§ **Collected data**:
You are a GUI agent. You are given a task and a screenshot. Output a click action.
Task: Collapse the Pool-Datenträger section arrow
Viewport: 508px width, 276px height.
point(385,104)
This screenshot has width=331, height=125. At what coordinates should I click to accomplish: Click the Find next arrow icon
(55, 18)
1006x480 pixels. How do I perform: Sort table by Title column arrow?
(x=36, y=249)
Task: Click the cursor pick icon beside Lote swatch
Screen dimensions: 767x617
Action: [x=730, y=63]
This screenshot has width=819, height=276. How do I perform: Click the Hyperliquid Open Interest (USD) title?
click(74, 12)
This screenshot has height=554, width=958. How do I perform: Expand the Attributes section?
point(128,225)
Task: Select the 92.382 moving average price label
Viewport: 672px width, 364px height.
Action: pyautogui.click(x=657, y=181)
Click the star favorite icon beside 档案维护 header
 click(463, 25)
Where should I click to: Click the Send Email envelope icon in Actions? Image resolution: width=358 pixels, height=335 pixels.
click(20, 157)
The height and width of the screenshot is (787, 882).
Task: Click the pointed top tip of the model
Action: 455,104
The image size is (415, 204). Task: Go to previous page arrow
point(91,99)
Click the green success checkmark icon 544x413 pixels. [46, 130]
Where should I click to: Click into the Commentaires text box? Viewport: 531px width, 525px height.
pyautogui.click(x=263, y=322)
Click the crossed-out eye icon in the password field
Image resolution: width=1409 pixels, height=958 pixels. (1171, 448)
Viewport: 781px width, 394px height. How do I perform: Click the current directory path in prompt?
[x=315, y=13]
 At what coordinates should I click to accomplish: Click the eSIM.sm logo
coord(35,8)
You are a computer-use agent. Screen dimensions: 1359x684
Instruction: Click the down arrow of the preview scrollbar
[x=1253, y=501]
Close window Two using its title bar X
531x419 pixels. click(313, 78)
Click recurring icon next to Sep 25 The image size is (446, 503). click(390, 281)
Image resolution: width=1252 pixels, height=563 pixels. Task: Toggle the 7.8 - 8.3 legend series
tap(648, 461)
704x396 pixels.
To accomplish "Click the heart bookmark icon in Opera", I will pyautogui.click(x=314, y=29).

§ **TASK DETAILS**:
The answer must be a word-for-word transcription of every record above.

§ **ANSWER AREA**:
You are a GUI agent. You are given a task and a screenshot. Output a click action.
Task: Collapse the Pool-Datenträger section arrow
Viewport: 508px width, 276px height.
point(385,104)
This screenshot has width=331, height=125. At what coordinates should I click to accomplish: Click the Find next arrow icon
(55, 18)
1006x480 pixels. How do I perform: Sort table by Title column arrow?
(x=36, y=249)
Task: Click the cursor pick icon beside Lote swatch
Screen dimensions: 767x617
Action: [x=730, y=63]
This screenshot has width=819, height=276. How do I perform: Click the Hyperliquid Open Interest (USD) title?
click(74, 12)
This screenshot has height=554, width=958. How do I perform: Expand the Attributes section?
point(128,225)
Task: Select the 92.382 moving average price label
Viewport: 672px width, 364px height.
Action: pyautogui.click(x=657, y=181)
Click the star favorite icon beside 档案维护 header
 click(463, 25)
Where should I click to: Click the Send Email envelope icon in Actions? Image resolution: width=358 pixels, height=335 pixels.
click(20, 157)
The height and width of the screenshot is (787, 882).
Task: Click the pointed top tip of the model
Action: 455,104
The image size is (415, 204). Task: Go to previous page arrow
point(91,99)
Click the green success checkmark icon 544x413 pixels. [46, 130]
Where should I click to: Click into the Commentaires text box? Viewport: 531px width, 525px height.
pyautogui.click(x=263, y=322)
Click the crossed-out eye icon in the password field
Image resolution: width=1409 pixels, height=958 pixels. (1171, 448)
Viewport: 781px width, 394px height. How do I perform: Click the current directory path in prompt?
[x=315, y=13]
 At what coordinates should I click to accomplish: Click the eSIM.sm logo
coord(35,8)
You are a computer-use agent. Screen dimensions: 1359x684
Instruction: Click the down arrow of the preview scrollbar
[x=1253, y=501]
Close window Two using its title bar X
531x419 pixels. click(313, 78)
Click recurring icon next to Sep 25 The image size is (446, 503). click(390, 281)
Image resolution: width=1252 pixels, height=563 pixels. Task: Toggle the 7.8 - 8.3 legend series
tap(648, 461)
704x396 pixels.
To accomplish "Click the heart bookmark icon in Opera", I will pyautogui.click(x=314, y=29).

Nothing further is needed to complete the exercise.